Mary felt privately but small astonishment at this.
“I sent Friswith and Justine over to tarry with her, but she seemed to have no list to keep them; they were somewhat too quick for her, I reckon.” By quick, Mistress Hall meant lively. “I’ll tell you what, Mary Banks—with all reverence I speak it, but I do think I could order this world better than it is.”
“Think you so, Mistress Hall? And how would you go to do it?”
“First business, I’d be rid of that Edward Benden. Then I’d set Alice in her brother Roger’s house, to look after him and Christabel. She’d be as happy as the day is long, might she dwell with them, and had that cantankerous dolt off her hands for good. Eh dear! but if Master Hall, my father-in-law, that made Alice’s match with Benden, but had it to do o’er again, I reckon he’d think twice and thrice afore he gave her to that toad. The foolishness o’ folks is beyond belief. Why, she might have had Master Barnaby Final, that was as decent a man as ever stepped in leather—he wanted her: but Benden promised a trifle better in way of money, and Master Hall, like an ass as he was, took up wi’ him. There’s no end to men’s doltishness (foolishness). I’m homely, (plain-spoken) you’ll say, and that’s true; I love so to be. I never did care for dressing my words with all manner o’ frippery, as if they were going to Court. ’Tis a deal the best to speak plain, and then folks know what you’re after.”

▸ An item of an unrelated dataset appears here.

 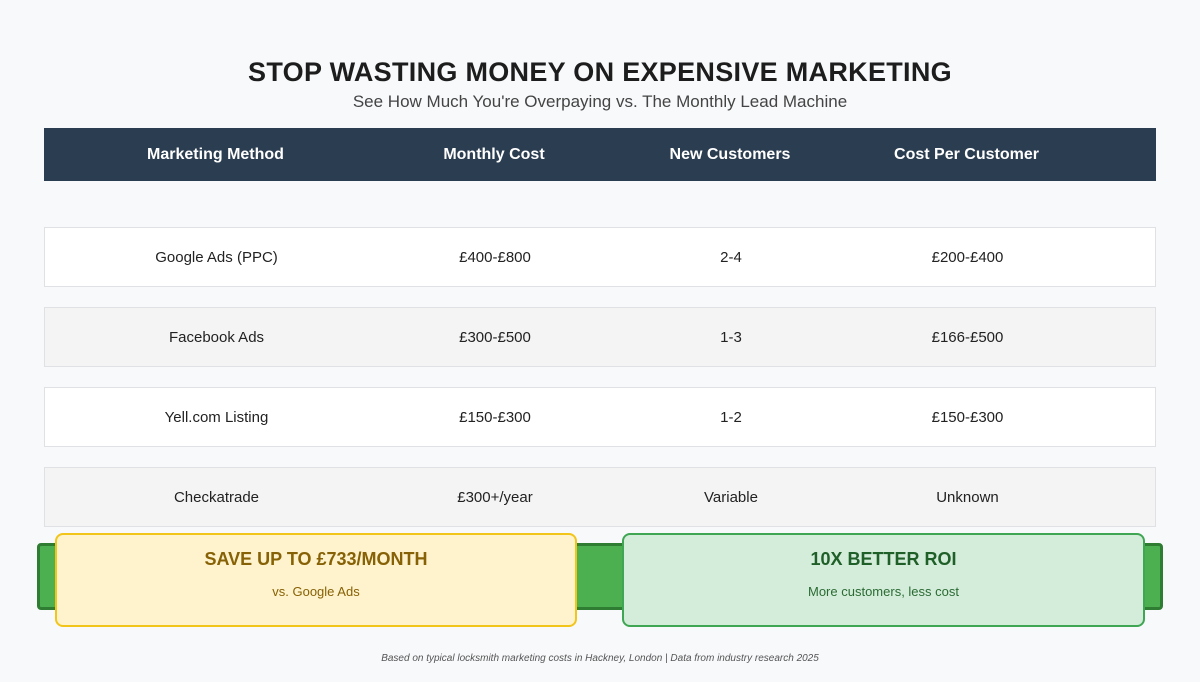 I want to click on cell-new-customers: 1-3, so click(x=731, y=337).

When that uncomfortable fortnight came to an uncomfortable end, Mr Benden went to church in a towering passion. He informed such of his friends as dared to approach him after mass, that the perversity and obduracy of his wife were beyond all endurance on his part. Stay another week in his house she should not! He would be incalculably indebted to any friend visiting Cranbrook, if he would inform the Justices of her wicked ways, so that she might be safely lodged again in gaol. An idle young man, more out of thoughtless mischief than from any worse motive, undertook the task.

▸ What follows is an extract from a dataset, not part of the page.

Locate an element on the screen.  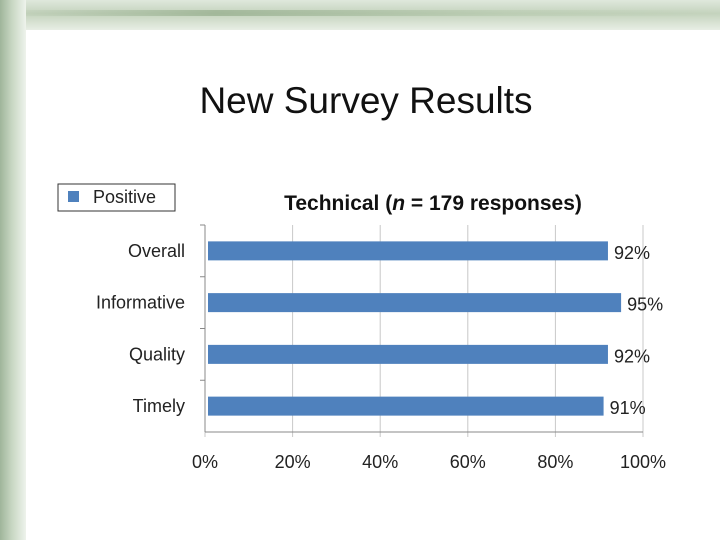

When Alice Benden appeared the second time before the Bench, it was not with ease-loving, good-natured Justice Roberts that she had to do. Sir John Guildford was now the sitting magistrate, and he committed her to prison with short examination. But the constable, whether from pity or for some consideration of his own convenience, did not wish to take her; and the administration of justice being somewhat lax, she was ordered by that official to go home until he came for her.
“Go home, forsooth!” cried Mr Benden in angry tones. “I’ll not have her at home!”

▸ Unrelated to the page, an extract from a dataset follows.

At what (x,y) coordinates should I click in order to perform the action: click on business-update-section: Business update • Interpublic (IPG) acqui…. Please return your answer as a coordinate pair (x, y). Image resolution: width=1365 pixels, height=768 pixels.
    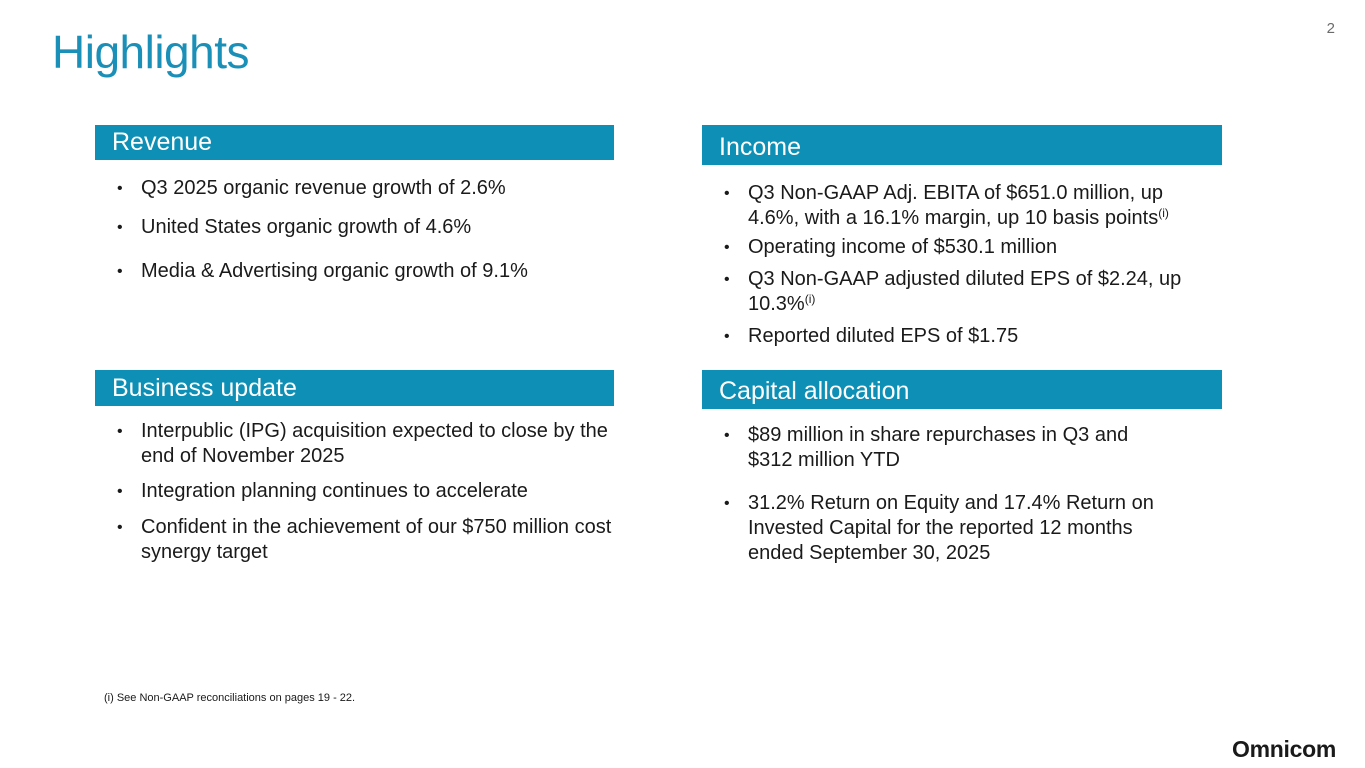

“Then you may carry her yourself to Canterbury,” returned the constable. “I cannot go this week, and I have nobody to send.”
“Give me a royal farthing, and I will!” was the savage answer.
The constable looked in his face to see if he meant it. Then he shook his head, dipped his hand into his purse, and pulled out half-a-crown, which he passed to Mr Benden, who pocketed this price of blood. Alice had walked on down the Market Place, and was out of hearing. Mr Benden strode after her, with the half-crown in his pocket.